Не обольщусь и языком
Родным, его призывом млечным.
Мне без-раз-лич-но — на каком
Непонимаемой быть встречным!
Вспомнила! Маяковский. Когда-то в детстве, в Куоккале, я слышала Маяковского. Он читал моему отцу «Облако в штанах». И так же щетинился пленным зверем — диким, неусмиренным, среди ручных.
Она обещала почитать еще — не сейчас, а попозже. Условились мы так: сейчас я пойду на телеграф и дам телеграмму в Елабугу ее сыну. Она продиктовала мне адрес и текст: «Ищу комнату, скоро приеду». Потом зайду в общежитие, разыщу там некую Валерию Владимировну (Марина Ивановна ночевала в одной комнате с ней) и предупрежу ее, что сегодня Цветаева ночевать не придет. Пока Марина Ивановна будет отдыхать на раскладушке у Шнейдеров, Татьяна Алексеевна наведается неподалеку к знакомой хозяйке узнать о комнате. А в 8 часов вечера снова приду я — и тогда Марина Ивановна прочтет нам «Поэму Воздуха». Я же прочту последние из мне известных стихов Пастернака. (В Переделкине Борис Леонидович подарил Корнею Ивановичу «Иней», «Сосны», «Опять весна». Я тогда же переписала их в свою тетрадь и, уезжая, взяла с собою.)
На почте телеграмму я отправила быстро, а вот в очереди «до востребования» простояла долго. На моих глазах редкие, редчайшие счастливцы получали треугольник или квадратик, а большинству — и мне — ничего, ни от кого, ниоткуда. Это безвестие, это молчание — оно было красноречивее любой сводки. Ведь не могли же все умереть сразу или все забыть меня сразу! Молчание означало: всюду на нашей земле несмолкаемый грохот. Бомбы, пули, гранаты, орудия, танки.
Я вышла с почты, оглушенная неудачей. Я так ждала тогда вестей, а их не было.
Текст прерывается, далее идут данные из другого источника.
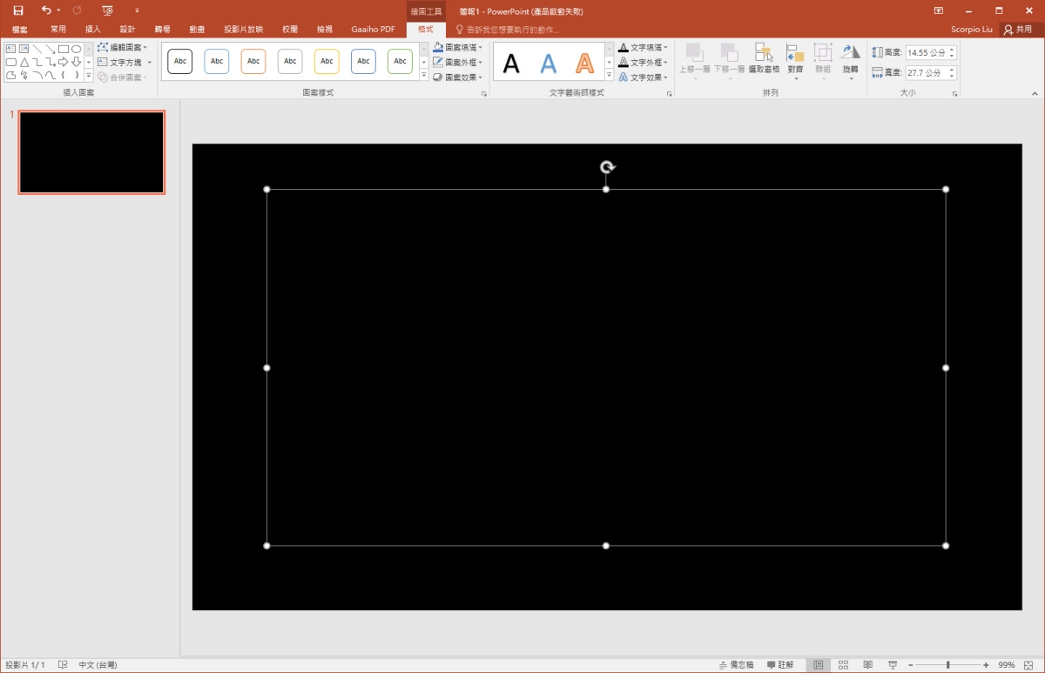Open the 選取窗格 selection pane
Image resolution: width=1045 pixels, height=673 pixels.
[764, 58]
Я еще не понимала в ту пору, что безвестие — великое благо. Когда я выбралась наконец из Чистополя и вести градом посыпались на меня, они были такие: мой младший брат, Женин отец, убит под Москвой. Мой первый муж, Люшин отец, погиб в Ленинграде. Мои киевские родные, спасаясь от немцев, выехали из Киева с последним эшелоном — иначе погибнуть бы им в Бабьем Яру! — но гибель в виде тифа настигла их в пути: старики умерли на вокзальном полу маленькой железнодорожной станции. Мой Ленинград — обстреливаемый, взрываемый — вымерзал, вымирал, превращался в город-морг.
…Покину почту, я с трудом припомнила, куда собиралась. Да, Марина Ивановна просила зайти в общежитие и там предупредить, что ночевать она останется у Шнейдеров. Но в общежитие мне идти не понадобилось: у дверей почты я встретила Валерию Владимировну и передала ей поручение. Она же в ответ сообщила приятную новость: Зинаида Николаевна Пастернак намерена приобрести у Марины Ивановны за 200 рублей клубки шерсти..[270]
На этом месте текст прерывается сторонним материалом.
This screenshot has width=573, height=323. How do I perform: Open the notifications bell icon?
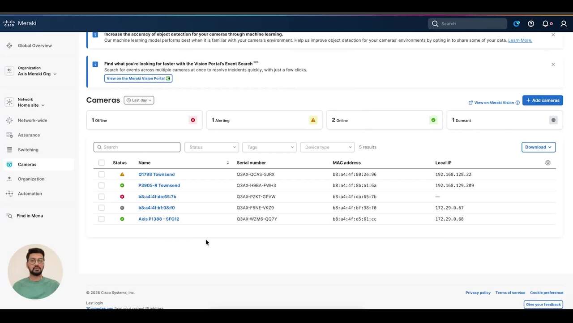click(545, 24)
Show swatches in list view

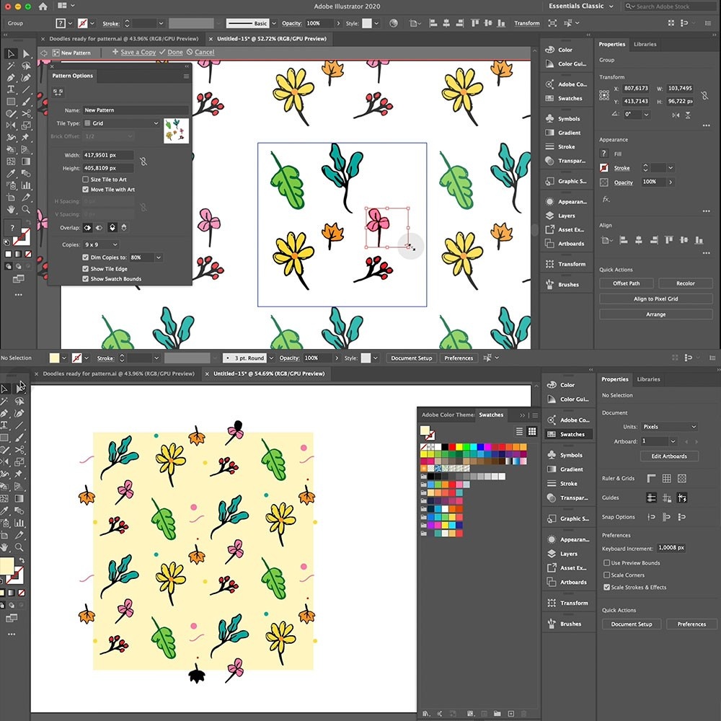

Я поплелась домой. Признаюсь, меня туда не тянуло. В Чистополе меня удручала грязь. Нашу комнату мы кое-как обороняли, но двор, но кухня, но хозяйская половина избы! На потрескавшихся от зноя досках забора всегда сидят, лениво перелетая с места на место, жирные зеленые мухи. Ими, словно гнойниками, усеян забор. Во дворе грязь по колено: спасают досточки. Хлев сотрясается: это несчастная грязная корова чешет себе спину о стенки, будто не корова она, а свинья. Хозяйка надаивает молоко в грязный подойник. В кухне висят полотенца — и не какие-нибудь, а вышитые, — но хозяйские сыновья отирают о них не только руки, но, случается, прибегая со двора, и ноги. Обижаться грех: хозяева дружат с Идой, ласковы с детьми, мальчики угощают Женю и Люшу то морковкой, то репой прямо с огорода, но грязь, грязь наводит на душу тоску и уныние.
Стыдись: ведь это не кровь, а всего только грязь! Черная липкая грязь, а не кровь, уходящая в землю или лужами стынущая на камнях и асфальте.
Возвращаясь домой, я на набережной увидала старуху. Она стояла, крестясь. Я посмотрела кругом: нет, церкви тут нет. Старуха молилась почтовому ящику. Упала перед ним на колени. (Он приколочен к прогнившему столбу.) Сыновья? Четверо сыновей под пулями неведомо где или один-единственный? Она хваталась руками за столб, пытаясь встать. Я помогла ей подняться. Провалившиеся глаза с черными обводинами — глаза, обезумевшие от ожидания. Похожи на те — в тюремных очередях.